Texto:
Ensaio Rodrigo Alonso, 09/2006
Andrés Denegri, da distância à proximidade
O universo audiovisual de Andrés Denegri é construído, de um modo geral, a partir do encontro de elementos opostos: por um lado, nos deparamos com imagens distantes, estranhas, esquivas e, por outro, sentimos uma aproximação íntima e pessoal com essas imagens. Em cada uma de suas obras, a tensão criada a partir dessa oposição se resolve de diferentes maneiras. Às vezes, a distância se transforma em voyeurismo e a intimidade, em confissão. O estranhamento às vezes cai em um certo hermetismo, inclusive quando são trabalhadas situações cotidianas ou dados autobiográficos do artista. Seu gosto pelos recortes e detalhes - que escapam à totalidade do campo visual - costuma ter a contrapartida na origem pessoal do material audiovisual trabalhado, na tradução da vida privada do próprio artista.
Esse modo de composição manifesta-se desde seus primeiros trabalhos. Yo estoy aquí, colgado de la ventana (1997), por exemplo, reúne imagens de uma garota que, sem perceber, é observada à distância - provavelmente de uma janela, como sugere o título -, com um poema de amor que se desenrola através de uma simples animação. As imagens da garota ocupam pequenas partes da tela, porém, o enquadramento evidencia uma distância notável entre ela e a câmera que a registra. Essas imagens parecem ser o resultado de uma situação de espionagem, de um autêntico ato de voyeurismo que tem como cúmplice o espectador. Por outro lado, o poema expressa um alto grau de intimidade, não apenas pelo conteúdo, mas principalmente por ser manuscrito e em primeira pessoa. A distância e a proximidade se conjugam nesta primeira obra, e serão a resposta para toda a obra do artista.

Dados de origem:
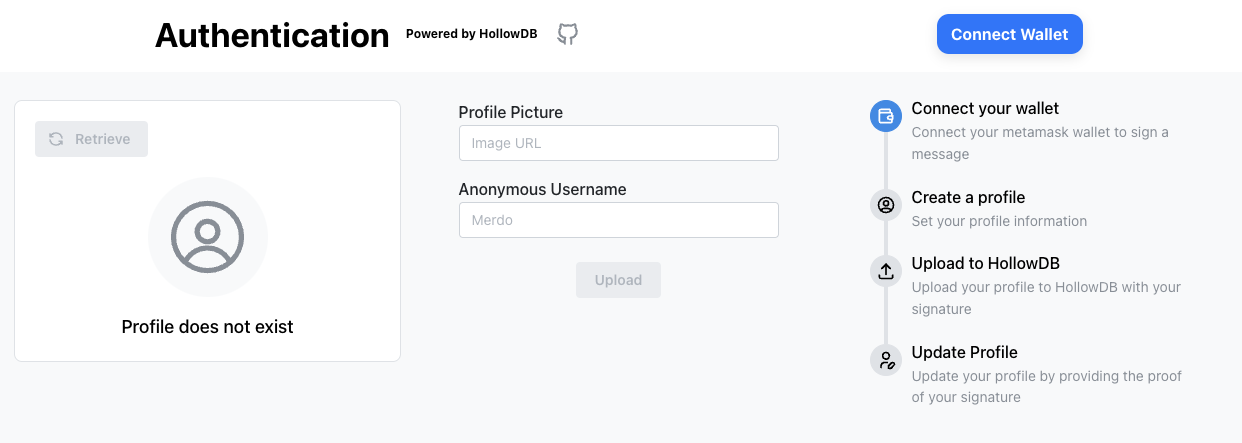This screenshot has width=1242, height=443.
Task: Click into the Anonymous Username field
Action: (x=618, y=220)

Exercício: Copie, sem mudar nada, o trecho do ensaio sobre Andrés Denegri que começa nas palavras "Esse modo de" e vai até "obra do artista.".

Resolução completa:
Esse modo de composição manifesta-se desde seus primeiros trabalhos. Yo estoy aquí, colgado de la ventana (1997), por exemplo, reúne imagens de uma garota que, sem perceber, é observada à distância - provavelmente de uma janela, como sugere o título -, com um poema de amor que se desenrola através de uma simples animação. As imagens da garota ocupam pequenas partes da tela, porém, o enquadramento evidencia uma distância notável entre ela e a câmera que a registra. Essas imagens parecem ser o resultado de uma situação de espionagem, de um autêntico ato de voyeurismo que tem como cúmplice o espectador. Por outro lado, o poema expressa um alto grau de intimidade, não apenas pelo conteúdo, mas principalmente por ser manuscrito e em primeira pessoa. A distância e a proximidade se conjugam nesta primeira obra, e serão a resposta para toda a obra do artista.